* _Kutipan Sumber_
┌────────

SPKLU ULTRA FAST CHARGING UNTUK KTT G20

Direktur Utama PLN Darmawan Prasodjo (tengah), Direktur Niaga dan Manajemen Pelanggan PLN Bob Saril (kiri) dan Direktur Bisnis Regional Jawa, Madura dan Bali PLN Haryanto W.S (kanan) berbincang di Stasiun Pengisian Kendaraan Listrik Umum (SPKLU) Ultra Fast Charging, Central Parking Nusa Dua, Badung, Bali, Jumat (25/3/2022). ANTARA FOTO/Fikri Yusuf/aww.

Tidak Bisa Capai Target

Direktur Center of Economic and Law Studies (Celios), Bhima Yudhistira berpandangan bahwa meski penerima insentif diperluas, belum tentu penjualan motor listrik langsung mencapai target 200 ribu unit. Pertama, karena keterlibatan pabrikan motor yang dominan yakni Honda dan Yamaha dalam insentif motor listrik belum terlihat.

"Padahal masyarakat menilai kedua merk motor tersebut lebih dipercaya dibanding merek motor listrik yang terlibat dalam insentif pemerintah," ujarnya kepada Tirto.

Kedua, calon pembeli masih berharap adanya stasiun pengisian daya yang tersedia hingga tingkat desa. Ketiga, ketersediaan suku cadang dengan harga terjangkau dan bengkel.

Keempat, harga jual kembali motor listrik dinilai belum bisa bersaing dengan motor BBM. Serta terakhir ketersediaan pembiayaan atau leasing masih terbatas padahal sebagian besar masyarakat beli motor dengan fasilitas leasing.

Masyarakat Masih Enggan Beralih

Dari sisi konsumen, salah satu warga Nabila, masih berpikir ulang untuk beralih kendaraan roda duanya dari konvensional ke listrik. Meski sudah ada lampu hijau perluasan subsidi dari pemerintah, ia tetap berkukuh tidak ingin beralih. Alasannya, wanita berusia 21 tahun itu masih nyaman menggunakan kendaraan berbahan bakar bensin.

└────────

* _Daftar yang Ditampilkan_
┌────────

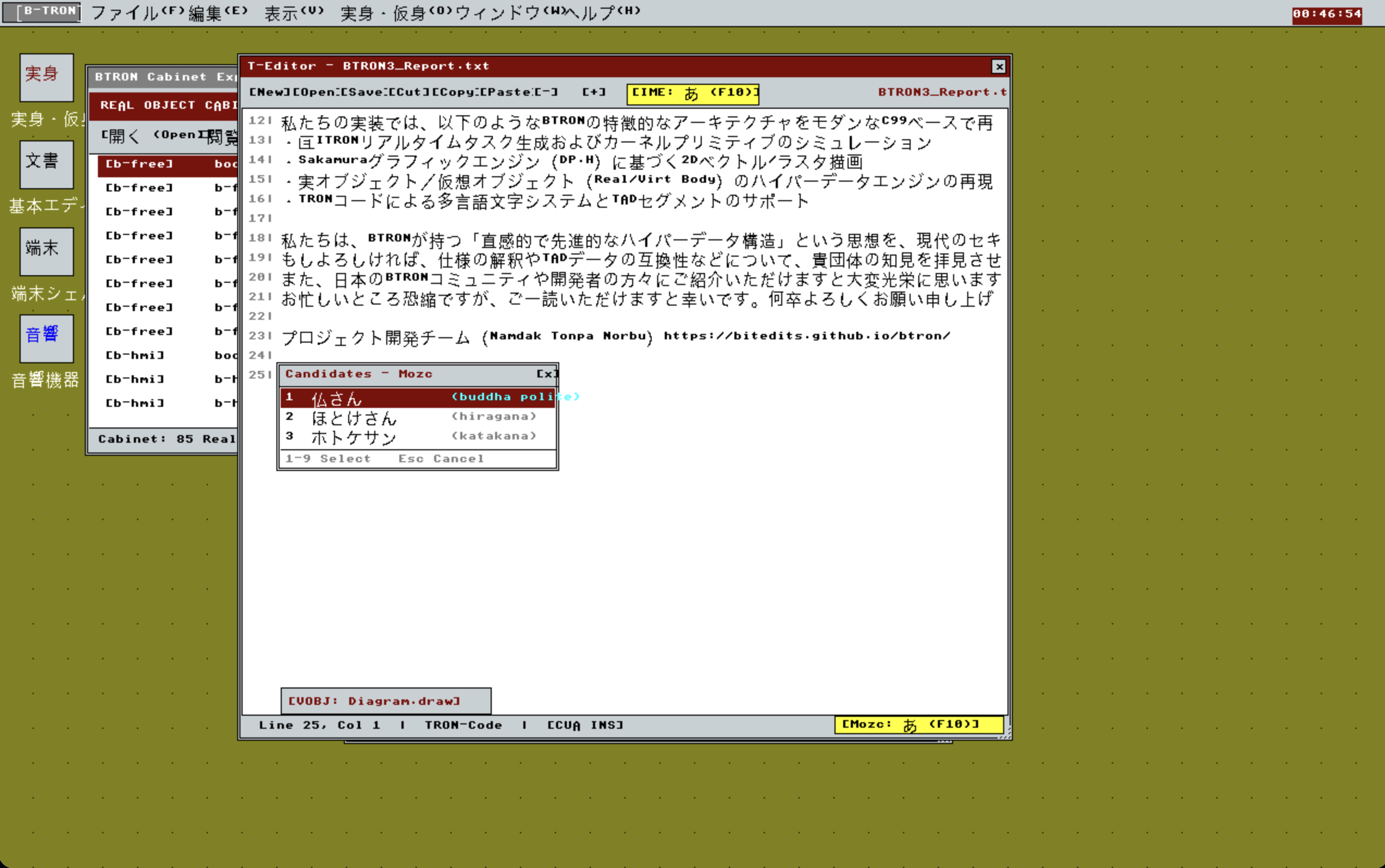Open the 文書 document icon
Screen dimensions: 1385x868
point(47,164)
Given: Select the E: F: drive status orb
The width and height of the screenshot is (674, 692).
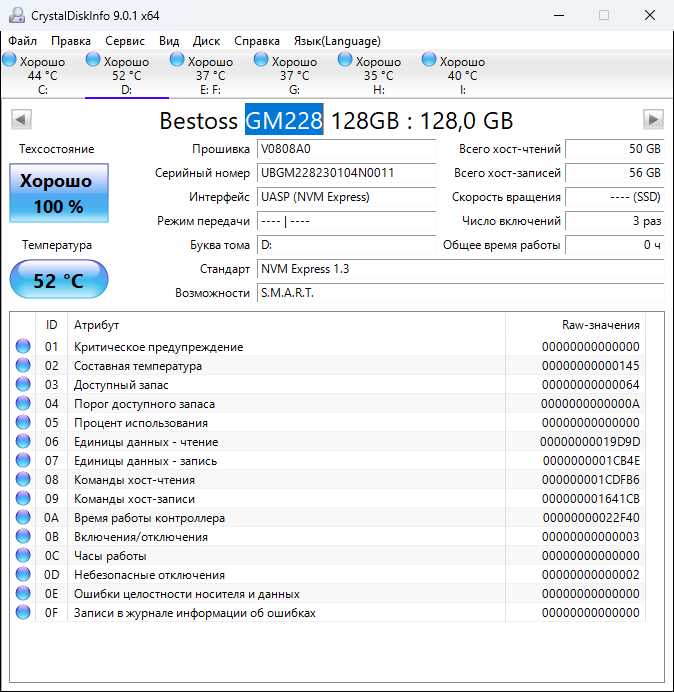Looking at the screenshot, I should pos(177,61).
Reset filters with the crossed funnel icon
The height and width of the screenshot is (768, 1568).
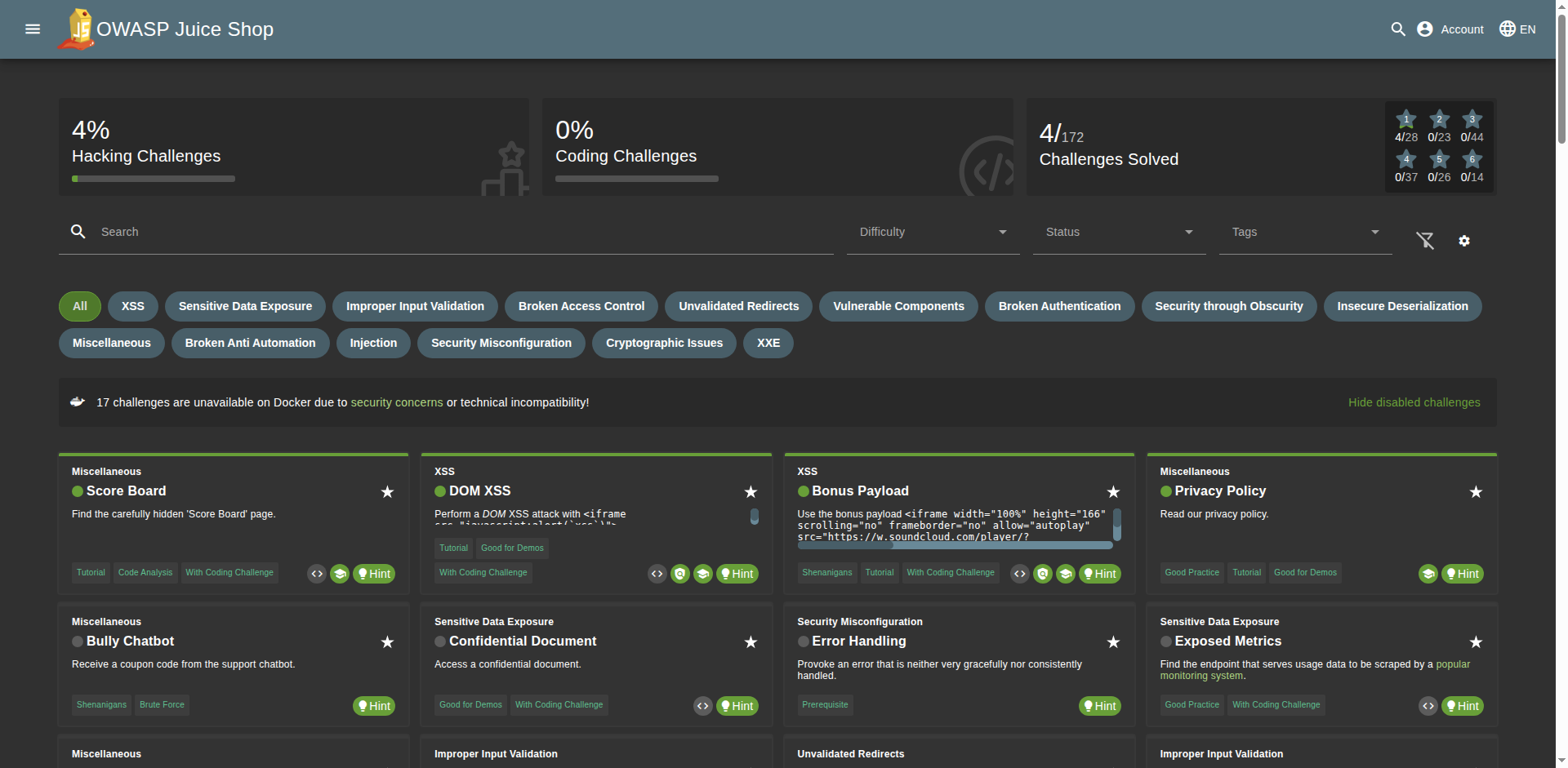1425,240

└────────

* _Tugas yang Diberikan 1_
Salin bagian kutipan sumber mulai dari "Kedua, calon pembeli" hingga "dengan fasilitas leasing.".
* _Tugas yang Diberikan 2_
Tolong sebutkan target penjualan motor listrik yang disebut dalam kutipan sumber.
* _Tugas yang Diberikan 3_
Tentukan apakah tiap pernyataan berikut sesuai dengan kutipan sumber, lalu jawab ya atau tidak beserta kata-kata penentunya dari kutipan itu:
(a) Bhima Yudhistira menjabat sebagai Direktur Celios.
(b) Nabila sudah beralih ke kendaraan listrik setelah ada perluasan subsidi.
(c) Ketersediaan pembiayaan atau leasing untuk motor listrik sudah memadai.

* _Jawaban Akhir 1_
Kedua, calon pembeli masih berharap adanya stasiun pengisian daya yang tersedia hingga tingkat desa. Ketiga, ketersediaan suku cadang dengan harga terjangkau dan bengkel.

Keempat, harga jual kembali motor listrik dinilai belum bisa bersaing dengan motor BBM. Serta terakhir ketersediaan pembiayaan atau leasing masih terbatas padahal sebagian besar masyarakat beli motor dengan fasilitas leasing.

* _Jawaban Akhir 2_
200 ribu unit.

* _Jawaban Akhir 3_
(a) Ya: "Direktur Center of Economic and Law Studies (Celios), Bhima Yudhistira".
(b) Tidak: "ia tetap berkukuh tidak ingin beralih".
(c) Tidak: "ketersediaan pembiayaan atau leasing masih terbatas".